[Data excerpts]
╭──

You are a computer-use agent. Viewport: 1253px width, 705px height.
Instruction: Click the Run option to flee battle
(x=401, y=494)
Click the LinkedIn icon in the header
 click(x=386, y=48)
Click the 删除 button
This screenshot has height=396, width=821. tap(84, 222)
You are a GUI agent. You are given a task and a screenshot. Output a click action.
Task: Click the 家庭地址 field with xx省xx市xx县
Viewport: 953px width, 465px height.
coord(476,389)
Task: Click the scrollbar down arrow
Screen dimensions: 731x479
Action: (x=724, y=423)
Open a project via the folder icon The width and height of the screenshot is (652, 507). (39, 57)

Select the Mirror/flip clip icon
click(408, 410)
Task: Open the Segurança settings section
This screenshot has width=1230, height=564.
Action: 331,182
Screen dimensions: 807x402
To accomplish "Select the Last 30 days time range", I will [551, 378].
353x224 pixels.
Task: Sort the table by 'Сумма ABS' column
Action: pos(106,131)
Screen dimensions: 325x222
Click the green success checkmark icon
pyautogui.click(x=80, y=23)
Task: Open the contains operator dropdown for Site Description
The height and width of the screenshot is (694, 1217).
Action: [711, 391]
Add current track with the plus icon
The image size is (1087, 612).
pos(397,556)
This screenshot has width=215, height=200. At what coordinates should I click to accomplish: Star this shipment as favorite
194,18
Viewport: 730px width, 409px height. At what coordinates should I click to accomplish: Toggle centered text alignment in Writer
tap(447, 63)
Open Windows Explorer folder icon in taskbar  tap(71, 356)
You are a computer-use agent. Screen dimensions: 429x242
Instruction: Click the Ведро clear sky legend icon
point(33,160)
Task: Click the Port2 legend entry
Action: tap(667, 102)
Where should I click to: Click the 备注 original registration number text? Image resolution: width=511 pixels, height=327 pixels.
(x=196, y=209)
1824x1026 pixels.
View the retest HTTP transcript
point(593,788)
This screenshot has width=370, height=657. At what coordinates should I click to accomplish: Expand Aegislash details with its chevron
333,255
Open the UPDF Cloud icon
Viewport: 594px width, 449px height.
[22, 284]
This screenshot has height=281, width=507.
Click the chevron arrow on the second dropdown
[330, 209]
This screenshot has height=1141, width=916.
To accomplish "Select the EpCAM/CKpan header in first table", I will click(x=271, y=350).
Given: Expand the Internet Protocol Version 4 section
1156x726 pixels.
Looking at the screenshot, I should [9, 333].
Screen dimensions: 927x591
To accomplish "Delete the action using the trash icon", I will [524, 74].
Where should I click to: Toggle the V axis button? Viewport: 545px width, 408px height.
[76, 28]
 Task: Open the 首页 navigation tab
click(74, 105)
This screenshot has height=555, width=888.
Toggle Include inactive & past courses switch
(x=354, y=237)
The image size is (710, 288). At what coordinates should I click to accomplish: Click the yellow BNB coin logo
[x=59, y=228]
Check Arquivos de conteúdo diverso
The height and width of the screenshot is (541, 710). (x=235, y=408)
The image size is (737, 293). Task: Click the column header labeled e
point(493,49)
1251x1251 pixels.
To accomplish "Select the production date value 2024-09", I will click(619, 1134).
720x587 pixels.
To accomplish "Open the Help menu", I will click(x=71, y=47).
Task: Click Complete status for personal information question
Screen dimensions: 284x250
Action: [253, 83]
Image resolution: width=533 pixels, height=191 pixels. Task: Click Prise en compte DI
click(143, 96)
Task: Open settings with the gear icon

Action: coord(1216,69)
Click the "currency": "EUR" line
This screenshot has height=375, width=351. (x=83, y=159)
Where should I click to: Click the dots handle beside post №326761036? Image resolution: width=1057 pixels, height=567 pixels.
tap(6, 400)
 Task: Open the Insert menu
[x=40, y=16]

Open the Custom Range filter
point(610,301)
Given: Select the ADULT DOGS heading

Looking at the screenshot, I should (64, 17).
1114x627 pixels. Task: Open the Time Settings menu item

╰──

Assignment.
Please reproduce each line above exactly as written.

Output for this exercise.
You are a computer-use agent. Viewport: 1253px width, 705px height.
Instruction: Click the Run option to flee battle
(x=401, y=494)
Click the LinkedIn icon in the header
 click(x=386, y=48)
Click the 删除 button
This screenshot has height=396, width=821. tap(84, 222)
You are a GUI agent. You are given a task and a screenshot. Output a click action.
Task: Click the 家庭地址 field with xx省xx市xx县
Viewport: 953px width, 465px height.
coord(476,389)
Task: Click the scrollbar down arrow
Screen dimensions: 731x479
Action: (x=724, y=423)
Open a project via the folder icon The width and height of the screenshot is (652, 507). (39, 57)

Select the Mirror/flip clip icon
click(408, 410)
Task: Open the Segurança settings section
This screenshot has width=1230, height=564.
Action: 331,182
Screen dimensions: 807x402
To accomplish "Select the Last 30 days time range", I will [551, 378].
353x224 pixels.
Task: Sort the table by 'Сумма ABS' column
Action: pos(106,131)
Screen dimensions: 325x222
Click the green success checkmark icon
pyautogui.click(x=80, y=23)
Task: Open the contains operator dropdown for Site Description
The height and width of the screenshot is (694, 1217).
Action: [711, 391]
Add current track with the plus icon
The image size is (1087, 612).
pos(397,556)
This screenshot has width=215, height=200. At what coordinates should I click to accomplish: Star this shipment as favorite
194,18
Viewport: 730px width, 409px height. At what coordinates should I click to accomplish: Toggle centered text alignment in Writer
tap(447, 63)
Open Windows Explorer folder icon in taskbar  tap(71, 356)
You are a computer-use agent. Screen dimensions: 429x242
Instruction: Click the Ведро clear sky legend icon
point(33,160)
Task: Click the Port2 legend entry
Action: tap(667, 102)
Where should I click to: Click the 备注 original registration number text? Image resolution: width=511 pixels, height=327 pixels.
(x=196, y=209)
1824x1026 pixels.
View the retest HTTP transcript
point(593,788)
This screenshot has width=370, height=657. At what coordinates should I click to accomplish: Expand Aegislash details with its chevron
333,255
Open the UPDF Cloud icon
Viewport: 594px width, 449px height.
[22, 284]
This screenshot has height=281, width=507.
Click the chevron arrow on the second dropdown
[330, 209]
This screenshot has height=1141, width=916.
To accomplish "Select the EpCAM/CKpan header in first table", I will click(x=271, y=350).
Given: Expand the Internet Protocol Version 4 section
1156x726 pixels.
Looking at the screenshot, I should [9, 333].
Screen dimensions: 927x591
To accomplish "Delete the action using the trash icon", I will [524, 74].
Where should I click to: Toggle the V axis button? Viewport: 545px width, 408px height.
[76, 28]
 Task: Open the 首页 navigation tab
click(74, 105)
This screenshot has height=555, width=888.
Toggle Include inactive & past courses switch
(x=354, y=237)
The image size is (710, 288). At what coordinates should I click to accomplish: Click the yellow BNB coin logo
[x=59, y=228]
Check Arquivos de conteúdo diverso
The height and width of the screenshot is (541, 710). (x=235, y=408)
The image size is (737, 293). Task: Click the column header labeled e
point(493,49)
1251x1251 pixels.
To accomplish "Select the production date value 2024-09", I will click(619, 1134).
720x587 pixels.
To accomplish "Open the Help menu", I will click(x=71, y=47).
Task: Click Complete status for personal information question
Screen dimensions: 284x250
Action: [253, 83]
Image resolution: width=533 pixels, height=191 pixels. Task: Click Prise en compte DI
click(143, 96)
Task: Open settings with the gear icon

Action: coord(1216,69)
Click the "currency": "EUR" line
This screenshot has height=375, width=351. (x=83, y=159)
Where should I click to: Click the dots handle beside post №326761036? Image resolution: width=1057 pixels, height=567 pixels.
tap(6, 400)
 Task: Open the Insert menu
[x=40, y=16]

Open the Custom Range filter
point(610,301)
Given: Select the ADULT DOGS heading

Looking at the screenshot, I should (64, 17).
1114x627 pixels. Task: Open the Time Settings menu item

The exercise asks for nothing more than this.